Serum studies were collected to evaluate for hypercoagulability and arterial inflammatory diseases including anticardiolipin antibody, beta 2-glycoprotein, lupus anticoagulant, fasting homocysteine, antithrombin III, protein S, protein C, activated protein C resistance, factor V Leiden, prothrombin 20210, factor VIII, d-dimer, antinuclear antibodies, anti-neutrophil cytoplasmic antibody, and erythrocyte sedimentation rate. They were all normal. COVID-19 testing was also negative. Echocardiogram showed a hypermobile atrial septum with a 3.2-mm opening consistent with a PFO. Without Valsalva, there was a mild-to-moderate amount of right-to-left shunt at baseline; with Valsalva, there was a moderate amount of right-to-left shunt. Further imaging with lower extremity Doppler and MR of the pelvis did not reveal any deep vein thrombosis. Repeat vessel imaging with MR angiography of the brain and neck did not reveal stenosis, occlusion, or luminal irregularities; notable was that the previously seen left P1 filling defect was no longer present. There was no arrhythmia detected during his hospital course. Patient’s imaging did not support an arterial (i.e., dissection, focal cerebral arteriopathy, atherosclerotic disease, vasculitis) etiology as a cause of the stroke. The resolved left P1 filling defect on subsequent imaging pointed toward an embolic nature of the stroke.

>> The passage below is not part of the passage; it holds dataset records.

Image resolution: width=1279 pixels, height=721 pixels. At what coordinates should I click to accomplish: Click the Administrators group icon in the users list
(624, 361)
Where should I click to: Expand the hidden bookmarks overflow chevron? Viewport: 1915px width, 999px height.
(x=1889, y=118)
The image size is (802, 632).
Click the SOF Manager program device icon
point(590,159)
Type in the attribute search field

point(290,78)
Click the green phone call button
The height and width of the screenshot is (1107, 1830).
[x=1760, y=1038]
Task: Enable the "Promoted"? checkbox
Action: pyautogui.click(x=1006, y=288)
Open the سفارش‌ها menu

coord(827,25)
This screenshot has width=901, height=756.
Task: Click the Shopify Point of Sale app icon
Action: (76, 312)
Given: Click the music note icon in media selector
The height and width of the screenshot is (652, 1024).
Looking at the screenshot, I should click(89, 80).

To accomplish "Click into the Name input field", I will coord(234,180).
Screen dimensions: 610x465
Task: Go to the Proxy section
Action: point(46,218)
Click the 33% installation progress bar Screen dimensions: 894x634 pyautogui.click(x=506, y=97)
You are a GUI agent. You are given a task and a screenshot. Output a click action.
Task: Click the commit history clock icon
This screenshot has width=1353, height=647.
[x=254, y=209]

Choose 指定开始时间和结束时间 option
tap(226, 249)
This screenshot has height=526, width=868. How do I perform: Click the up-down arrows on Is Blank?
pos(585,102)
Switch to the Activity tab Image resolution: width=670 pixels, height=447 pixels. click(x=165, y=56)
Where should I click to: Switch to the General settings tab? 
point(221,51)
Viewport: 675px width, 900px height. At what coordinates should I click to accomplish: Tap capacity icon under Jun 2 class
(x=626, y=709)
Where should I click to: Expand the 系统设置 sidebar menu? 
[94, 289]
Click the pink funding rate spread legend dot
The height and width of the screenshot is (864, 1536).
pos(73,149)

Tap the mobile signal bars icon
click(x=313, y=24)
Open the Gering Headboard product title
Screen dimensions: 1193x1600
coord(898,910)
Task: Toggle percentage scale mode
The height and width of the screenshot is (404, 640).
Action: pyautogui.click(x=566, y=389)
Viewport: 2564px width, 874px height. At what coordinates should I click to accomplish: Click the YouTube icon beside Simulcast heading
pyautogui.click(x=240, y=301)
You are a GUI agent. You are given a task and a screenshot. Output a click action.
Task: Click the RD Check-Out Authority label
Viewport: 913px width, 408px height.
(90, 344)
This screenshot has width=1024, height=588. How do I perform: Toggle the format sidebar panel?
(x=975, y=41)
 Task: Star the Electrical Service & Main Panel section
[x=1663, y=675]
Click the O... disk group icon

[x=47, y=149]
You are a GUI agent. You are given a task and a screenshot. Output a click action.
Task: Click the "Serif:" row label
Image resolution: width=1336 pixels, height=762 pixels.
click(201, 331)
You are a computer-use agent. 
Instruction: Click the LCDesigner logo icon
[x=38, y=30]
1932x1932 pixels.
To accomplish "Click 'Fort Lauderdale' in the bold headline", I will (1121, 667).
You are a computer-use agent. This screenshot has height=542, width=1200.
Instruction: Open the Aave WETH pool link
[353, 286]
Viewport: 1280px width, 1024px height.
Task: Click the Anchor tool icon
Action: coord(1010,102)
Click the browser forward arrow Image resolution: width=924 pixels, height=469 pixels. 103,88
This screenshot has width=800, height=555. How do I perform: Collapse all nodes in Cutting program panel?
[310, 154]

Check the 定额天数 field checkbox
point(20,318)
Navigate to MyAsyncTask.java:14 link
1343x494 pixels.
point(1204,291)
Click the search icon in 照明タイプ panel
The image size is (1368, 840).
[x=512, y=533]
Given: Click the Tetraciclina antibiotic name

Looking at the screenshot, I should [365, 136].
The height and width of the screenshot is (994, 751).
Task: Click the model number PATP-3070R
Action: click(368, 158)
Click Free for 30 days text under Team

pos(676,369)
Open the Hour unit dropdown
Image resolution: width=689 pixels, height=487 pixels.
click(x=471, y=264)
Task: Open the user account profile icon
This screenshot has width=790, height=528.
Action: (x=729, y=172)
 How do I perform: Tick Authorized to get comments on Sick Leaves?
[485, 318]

Over the following 2 days, his NIHSS score continues to improve and he had a score of 3 on discharge. He was prescribed daily aspirin 81 mg and instructed to follow-up with outpatient pediatric cardiology for a PFO closure.

Discussion

Cryptogenic stroke comprises about 25% of all ischemic strokes in adults, with experts advocating for revising the classification framework of stroke by adding on PFO-associated stroke as a distinct entity [6]. Studies have shown that closure of PFO for adults with cryptogenic ischemic stroke is associated with a lower rate of recurrent infarcts compared to medical therapy alone [7]. The most recent American Academy of Neurology practice guideline recommends practitioners to consider PFO closure for patients younger than age 60 with no other identified mechanism of their embolic-appearing ischemic infarct [8]. There are no controlled studies of PFO closure for children with embolic stroke; hence, optimal treatment is unclear. Nevertheless, most case reports describe closure as the planned treatment [9].

In our case, we suspect the patient suffered an arterial ischemic infarct from a PFO with venous thromboembolism as the source precipitated by decreased mobility during the COVID-19 pandemic. A lack of deep vein thrombosis on our workup does not exclude venous thromboembolism; studies have shown less than 50% of patients with proven pulmonary embolism have deep vein thrombosis [10], suggesting that a source of embolism is often not found. Among the teenagers, sedentary lifestyle, especially when associated with video gaming, has been identified as a modifiable risk factor for venous thromboembolism and reported in multiple case reports [11, 12]. Our case demonstrates that the pandemic has had far-reaching effects, possibly leading to an increased stroke risk among the young due to a sedentary lifestyle.